James Chapman is Professor of Educational Psychology and International Advisor at the Massey University Institute of Education. He received his M.A. with Distinction in Education from Victoria University of Wellington, and his Ph.D. in Educational Psychology from the University of Alberta, Canada, specializing in cognitive-motivational factors associated with learning disabilities.
Professor Chapman trained as a secondary school teacher and taught for two years before undertaking doctoral studies in Canada. Following the completion of his PhD, he joined Massey University in 1980, and has held positions as Lecturer, Senior Lecturer, Associate Professor, and Professor. He served for 8 ½ years as Head of the Department of Learning and Teaching, and 10 years as Pro Vice-Chancellor (Dean) of the College of Education. He has published over 100 journal articles, book chapters and books on learning disabilities, special education, literacy learning difficulties, early literacy development, reading intervention, and self-system factors in academic achievement.
He serves or has served on the editorial boards of the Journal of Educational Psychology, Journal of Learning Disabilities, Learning Disability Quarterly, Australian Journal of Learning Difficulties, the Asia-Pacific Journal of Development Differences, and the International Journal for Research in Learning Disabilities. Professor Chapman served a 4-year term as President of the International Academy for Research in Learning Disabilities, and has been a member of the Executive Board for 20 years. In 1999 he was co-winner of the International Reading Association’s Dina Feitelson Award for Excellence in Research.
He is currently Co-Principal Investigator of a New Zealand Ministry of Education funded longitudinal literacy research project (Enhancing Literacy Learning Outcomes for Year 1 Children) focusing on literacy learning in Year 1 children and professional development for teachers of Year 1 children.

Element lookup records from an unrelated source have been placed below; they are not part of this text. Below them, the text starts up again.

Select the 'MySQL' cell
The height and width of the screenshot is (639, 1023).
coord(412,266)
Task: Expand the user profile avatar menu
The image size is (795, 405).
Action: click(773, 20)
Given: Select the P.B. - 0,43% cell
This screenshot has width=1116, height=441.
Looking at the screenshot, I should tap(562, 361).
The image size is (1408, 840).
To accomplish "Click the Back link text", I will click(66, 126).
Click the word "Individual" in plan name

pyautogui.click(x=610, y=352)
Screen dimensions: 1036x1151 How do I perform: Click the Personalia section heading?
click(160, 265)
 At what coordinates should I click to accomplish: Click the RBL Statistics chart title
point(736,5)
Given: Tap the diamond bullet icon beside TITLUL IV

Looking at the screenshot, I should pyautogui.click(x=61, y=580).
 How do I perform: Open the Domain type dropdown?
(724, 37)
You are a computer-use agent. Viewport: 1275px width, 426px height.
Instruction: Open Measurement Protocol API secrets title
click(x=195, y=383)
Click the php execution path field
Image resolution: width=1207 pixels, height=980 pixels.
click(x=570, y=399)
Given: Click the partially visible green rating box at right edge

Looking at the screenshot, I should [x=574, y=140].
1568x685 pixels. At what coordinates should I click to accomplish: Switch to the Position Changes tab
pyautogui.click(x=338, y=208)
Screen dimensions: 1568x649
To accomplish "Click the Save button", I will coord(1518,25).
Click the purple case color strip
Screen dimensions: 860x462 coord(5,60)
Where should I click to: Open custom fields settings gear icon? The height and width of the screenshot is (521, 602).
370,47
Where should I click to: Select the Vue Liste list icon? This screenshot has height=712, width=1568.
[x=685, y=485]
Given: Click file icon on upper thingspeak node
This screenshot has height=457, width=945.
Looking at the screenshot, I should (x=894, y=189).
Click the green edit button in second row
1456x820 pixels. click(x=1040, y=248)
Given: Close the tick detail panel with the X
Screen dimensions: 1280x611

“Literacy is arguably the most important goal of schooling as, to a large extent, it determines young children’s educational and life chances and is fundamental in achieving social justice. New Zealand’s literacy education programme has long been regarded as one of the world’s most successful approaches to teaching literacy skills to young children. Excellence and Equity in Literacy Education questions this widely held assumption. In the late 1990s the New Zealand government developed a national literacy strategy aimed at reducing persistently large inequities in literacy achievement outcomes. The chapters in this edited volume present evidence indicating that the national literacy strategy has failed, examine the major factors responsible for the continuation of New Zealand’s comparatively wide spread of scores in literacy achievement, and describe the most effective strategies for reducing the literacy achievement gap and achieving excellence and equity in New Zealand literacy education.”